Findings suggest that total and fatal self-harm increased substantially between 2005 and 2013 in California, rising 7% and 13%, respectively. Means of self-harm changed, trending away from firearms towards suffocation and drug poisoning. Overall trends mask substantial heterogeneity across subgroups, with particularly rapid increases observed for black, multiracial, and white Californians and some rural counties. After adjustment for confounders, reducing past-year community violence to the lowest monthly levels observed within each community over the study period was 30.1 (95% CI: 29.7 to 30.6) per 100,000 lower risk of nonfatal self-harm (approximately a 13% reduction in self-harm relative to the observed risk), but no difference in the risk of fatal self-harm. Associations for a parameter corresponding to a hypothetical violence prevention intervention targeting high-violence communities indicated a 5% decrease in self-harm at the population level. In the case-crossover study, 30-day periods with higher-than-expected levels of community violence were associated with a 1.2% increased risk of fatal self-harm (95% CI: 0.3, 2.1) and a 0.7% increased risk of nonfatal self-harm (95% CI: 0.4, 0.9).
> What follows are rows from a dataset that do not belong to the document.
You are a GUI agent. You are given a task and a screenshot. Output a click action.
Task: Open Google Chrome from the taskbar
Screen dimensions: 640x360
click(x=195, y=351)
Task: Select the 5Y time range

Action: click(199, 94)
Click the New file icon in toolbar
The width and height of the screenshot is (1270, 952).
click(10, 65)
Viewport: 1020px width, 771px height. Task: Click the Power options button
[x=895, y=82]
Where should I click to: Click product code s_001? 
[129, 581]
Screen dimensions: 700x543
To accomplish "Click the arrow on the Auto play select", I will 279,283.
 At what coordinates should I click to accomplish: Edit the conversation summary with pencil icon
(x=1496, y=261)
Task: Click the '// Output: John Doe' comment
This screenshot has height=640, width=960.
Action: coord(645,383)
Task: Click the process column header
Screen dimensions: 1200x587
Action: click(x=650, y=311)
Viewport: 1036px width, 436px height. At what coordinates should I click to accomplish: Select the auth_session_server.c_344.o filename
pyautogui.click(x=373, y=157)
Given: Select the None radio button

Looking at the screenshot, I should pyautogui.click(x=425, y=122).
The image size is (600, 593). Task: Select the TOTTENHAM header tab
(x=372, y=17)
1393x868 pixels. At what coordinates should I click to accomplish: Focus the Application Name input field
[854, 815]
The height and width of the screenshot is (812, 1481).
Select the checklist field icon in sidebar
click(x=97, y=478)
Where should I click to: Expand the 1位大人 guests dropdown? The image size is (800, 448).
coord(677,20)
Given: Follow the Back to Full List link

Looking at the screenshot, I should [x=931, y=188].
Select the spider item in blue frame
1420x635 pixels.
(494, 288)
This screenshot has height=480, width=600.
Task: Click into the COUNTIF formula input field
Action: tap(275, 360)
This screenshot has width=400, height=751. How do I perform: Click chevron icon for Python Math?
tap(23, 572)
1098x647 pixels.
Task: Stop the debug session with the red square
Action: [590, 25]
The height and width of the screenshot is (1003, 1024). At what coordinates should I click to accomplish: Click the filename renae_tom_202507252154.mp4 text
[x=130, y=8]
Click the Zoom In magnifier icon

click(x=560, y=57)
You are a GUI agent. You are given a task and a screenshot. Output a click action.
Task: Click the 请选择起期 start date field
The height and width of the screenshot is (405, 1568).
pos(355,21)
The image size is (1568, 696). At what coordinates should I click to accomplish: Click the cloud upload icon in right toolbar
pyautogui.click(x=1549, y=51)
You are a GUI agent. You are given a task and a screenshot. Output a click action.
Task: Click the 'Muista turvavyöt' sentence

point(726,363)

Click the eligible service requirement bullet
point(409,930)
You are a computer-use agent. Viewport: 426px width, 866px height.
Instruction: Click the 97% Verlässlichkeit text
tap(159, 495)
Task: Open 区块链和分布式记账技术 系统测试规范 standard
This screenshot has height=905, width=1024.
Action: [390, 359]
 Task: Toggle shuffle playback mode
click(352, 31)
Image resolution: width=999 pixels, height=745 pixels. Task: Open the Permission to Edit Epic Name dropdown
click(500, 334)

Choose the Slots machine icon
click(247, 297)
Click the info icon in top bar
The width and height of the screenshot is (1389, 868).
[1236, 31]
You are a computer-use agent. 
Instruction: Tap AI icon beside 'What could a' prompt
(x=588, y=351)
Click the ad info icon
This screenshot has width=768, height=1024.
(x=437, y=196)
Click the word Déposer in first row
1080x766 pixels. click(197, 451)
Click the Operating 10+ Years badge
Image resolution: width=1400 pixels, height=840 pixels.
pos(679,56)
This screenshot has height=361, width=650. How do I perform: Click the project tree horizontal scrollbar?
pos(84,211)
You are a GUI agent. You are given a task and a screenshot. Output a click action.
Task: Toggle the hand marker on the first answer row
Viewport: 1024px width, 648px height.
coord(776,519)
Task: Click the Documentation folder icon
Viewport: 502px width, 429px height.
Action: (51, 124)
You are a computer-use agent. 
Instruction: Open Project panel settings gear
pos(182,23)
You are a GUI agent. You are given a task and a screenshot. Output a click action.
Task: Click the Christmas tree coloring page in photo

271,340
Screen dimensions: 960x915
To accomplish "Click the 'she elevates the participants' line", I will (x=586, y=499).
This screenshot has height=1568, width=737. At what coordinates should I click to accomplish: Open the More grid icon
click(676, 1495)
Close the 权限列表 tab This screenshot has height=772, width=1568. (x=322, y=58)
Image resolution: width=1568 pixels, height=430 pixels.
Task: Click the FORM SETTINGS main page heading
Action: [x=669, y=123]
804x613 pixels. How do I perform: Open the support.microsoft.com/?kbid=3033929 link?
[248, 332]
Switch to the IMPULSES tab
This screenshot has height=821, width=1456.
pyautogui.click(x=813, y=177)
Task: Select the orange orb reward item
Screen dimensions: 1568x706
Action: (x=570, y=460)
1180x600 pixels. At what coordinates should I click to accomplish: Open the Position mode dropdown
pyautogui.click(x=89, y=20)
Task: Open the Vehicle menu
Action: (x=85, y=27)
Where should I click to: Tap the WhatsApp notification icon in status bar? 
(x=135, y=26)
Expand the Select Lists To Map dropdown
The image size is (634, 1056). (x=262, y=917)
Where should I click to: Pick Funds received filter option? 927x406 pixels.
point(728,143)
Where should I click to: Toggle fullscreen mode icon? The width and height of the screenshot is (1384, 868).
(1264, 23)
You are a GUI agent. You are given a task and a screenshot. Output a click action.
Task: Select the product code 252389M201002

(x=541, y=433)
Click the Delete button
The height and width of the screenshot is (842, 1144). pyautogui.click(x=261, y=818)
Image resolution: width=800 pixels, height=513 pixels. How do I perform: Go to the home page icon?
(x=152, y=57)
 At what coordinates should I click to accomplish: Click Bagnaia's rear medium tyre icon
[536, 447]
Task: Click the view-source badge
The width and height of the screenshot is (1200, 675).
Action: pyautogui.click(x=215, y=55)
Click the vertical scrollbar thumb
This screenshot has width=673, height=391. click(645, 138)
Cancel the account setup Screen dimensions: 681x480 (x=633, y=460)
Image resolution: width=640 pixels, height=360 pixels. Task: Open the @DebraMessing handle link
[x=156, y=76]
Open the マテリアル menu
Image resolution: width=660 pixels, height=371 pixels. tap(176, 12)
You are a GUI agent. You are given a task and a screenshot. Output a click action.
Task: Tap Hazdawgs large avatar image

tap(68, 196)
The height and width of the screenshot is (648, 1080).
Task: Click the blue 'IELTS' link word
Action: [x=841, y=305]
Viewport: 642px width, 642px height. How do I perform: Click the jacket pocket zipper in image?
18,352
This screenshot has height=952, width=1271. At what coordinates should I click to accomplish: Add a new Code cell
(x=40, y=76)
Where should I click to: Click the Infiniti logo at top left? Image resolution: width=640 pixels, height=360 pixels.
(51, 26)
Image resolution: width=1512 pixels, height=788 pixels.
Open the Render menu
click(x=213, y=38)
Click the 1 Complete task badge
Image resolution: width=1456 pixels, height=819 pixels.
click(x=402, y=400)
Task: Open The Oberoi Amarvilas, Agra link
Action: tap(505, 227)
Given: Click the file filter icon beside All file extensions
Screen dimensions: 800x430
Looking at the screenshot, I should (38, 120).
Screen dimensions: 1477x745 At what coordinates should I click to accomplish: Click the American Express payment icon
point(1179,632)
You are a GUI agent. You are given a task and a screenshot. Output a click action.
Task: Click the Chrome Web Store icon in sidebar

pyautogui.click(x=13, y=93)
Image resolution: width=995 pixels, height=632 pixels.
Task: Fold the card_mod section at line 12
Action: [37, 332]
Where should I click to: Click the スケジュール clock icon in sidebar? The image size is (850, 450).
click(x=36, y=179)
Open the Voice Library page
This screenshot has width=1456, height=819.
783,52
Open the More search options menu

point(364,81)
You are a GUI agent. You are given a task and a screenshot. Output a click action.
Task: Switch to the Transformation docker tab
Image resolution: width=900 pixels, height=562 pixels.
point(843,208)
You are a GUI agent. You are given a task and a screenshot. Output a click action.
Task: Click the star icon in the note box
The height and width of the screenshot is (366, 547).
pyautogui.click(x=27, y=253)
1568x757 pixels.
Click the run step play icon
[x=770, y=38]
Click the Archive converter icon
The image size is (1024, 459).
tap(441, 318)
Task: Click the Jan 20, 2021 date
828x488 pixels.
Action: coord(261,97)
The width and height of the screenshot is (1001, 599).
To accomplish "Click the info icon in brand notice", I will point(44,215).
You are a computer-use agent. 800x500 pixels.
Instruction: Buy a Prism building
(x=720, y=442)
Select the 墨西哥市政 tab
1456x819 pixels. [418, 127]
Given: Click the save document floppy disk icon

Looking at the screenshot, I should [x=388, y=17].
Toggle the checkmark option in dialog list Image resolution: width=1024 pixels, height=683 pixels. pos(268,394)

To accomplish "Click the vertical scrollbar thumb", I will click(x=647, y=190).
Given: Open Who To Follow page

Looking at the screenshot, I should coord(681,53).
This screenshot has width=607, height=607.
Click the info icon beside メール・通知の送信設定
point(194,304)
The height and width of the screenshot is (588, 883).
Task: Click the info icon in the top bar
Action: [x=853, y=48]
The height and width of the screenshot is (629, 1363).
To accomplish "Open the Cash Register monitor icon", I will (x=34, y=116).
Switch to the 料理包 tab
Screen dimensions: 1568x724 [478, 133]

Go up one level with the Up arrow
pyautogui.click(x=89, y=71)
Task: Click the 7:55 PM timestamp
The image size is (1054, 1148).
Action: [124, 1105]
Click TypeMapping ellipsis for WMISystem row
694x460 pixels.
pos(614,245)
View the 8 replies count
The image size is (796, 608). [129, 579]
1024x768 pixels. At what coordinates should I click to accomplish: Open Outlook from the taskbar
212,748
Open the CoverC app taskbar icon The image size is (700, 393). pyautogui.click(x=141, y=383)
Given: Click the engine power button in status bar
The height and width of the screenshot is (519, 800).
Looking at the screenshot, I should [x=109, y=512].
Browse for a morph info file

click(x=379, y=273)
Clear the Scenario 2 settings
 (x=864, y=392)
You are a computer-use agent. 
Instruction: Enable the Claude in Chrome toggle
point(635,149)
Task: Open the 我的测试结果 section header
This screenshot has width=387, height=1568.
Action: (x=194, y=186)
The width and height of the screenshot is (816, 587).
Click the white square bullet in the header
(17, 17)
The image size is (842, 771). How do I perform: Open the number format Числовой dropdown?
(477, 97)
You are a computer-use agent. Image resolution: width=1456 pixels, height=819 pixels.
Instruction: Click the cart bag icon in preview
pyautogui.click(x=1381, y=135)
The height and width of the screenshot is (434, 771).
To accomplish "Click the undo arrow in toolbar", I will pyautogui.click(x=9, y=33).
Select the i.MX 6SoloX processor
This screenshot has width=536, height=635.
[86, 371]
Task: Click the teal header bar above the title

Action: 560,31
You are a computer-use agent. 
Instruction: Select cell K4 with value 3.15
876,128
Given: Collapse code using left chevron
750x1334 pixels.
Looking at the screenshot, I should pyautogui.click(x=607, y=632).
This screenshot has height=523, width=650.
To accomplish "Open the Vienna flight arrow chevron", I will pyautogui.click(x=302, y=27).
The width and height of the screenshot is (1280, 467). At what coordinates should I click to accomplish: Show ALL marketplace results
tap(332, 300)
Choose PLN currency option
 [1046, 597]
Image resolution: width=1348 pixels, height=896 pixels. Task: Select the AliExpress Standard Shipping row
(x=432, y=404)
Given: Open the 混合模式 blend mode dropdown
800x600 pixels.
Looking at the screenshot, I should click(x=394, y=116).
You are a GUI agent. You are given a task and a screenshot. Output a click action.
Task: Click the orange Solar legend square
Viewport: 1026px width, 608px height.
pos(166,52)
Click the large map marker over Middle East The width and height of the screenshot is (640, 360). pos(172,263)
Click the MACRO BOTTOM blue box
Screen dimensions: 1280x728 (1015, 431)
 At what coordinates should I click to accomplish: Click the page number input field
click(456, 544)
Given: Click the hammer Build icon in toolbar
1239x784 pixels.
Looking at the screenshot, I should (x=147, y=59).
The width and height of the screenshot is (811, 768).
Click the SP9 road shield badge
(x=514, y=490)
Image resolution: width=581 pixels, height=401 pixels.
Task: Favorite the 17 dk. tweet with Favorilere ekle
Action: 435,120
To my knowledge, this is the first study to examine trends in rates and means of fatal and nonfatal self-harm by detailed demographic subgroups in California, and the first to study the association of exposure to community violence with self-harm in a population-wide dataset. Reasons for large increases or declines in self-harm in subgroups need to be understood. Appropriate public health programming should address high-risk subgroups. Changes in means of self-harm away from those that theoretically can be restricted towards those that are not feasible to restrict highlight the need to address fundamental causes of self-harm. This study strengthens evidence on the relationship between community violence and self-harm and on the health consequences of community violence. Future research should investigate reasons for differential associations by type of community violence, type of self-harm, age, and gender, assess critical time periods of increased risk of self-harm, and determine whether violence prevention efforts have meaningful impacts on self-harm.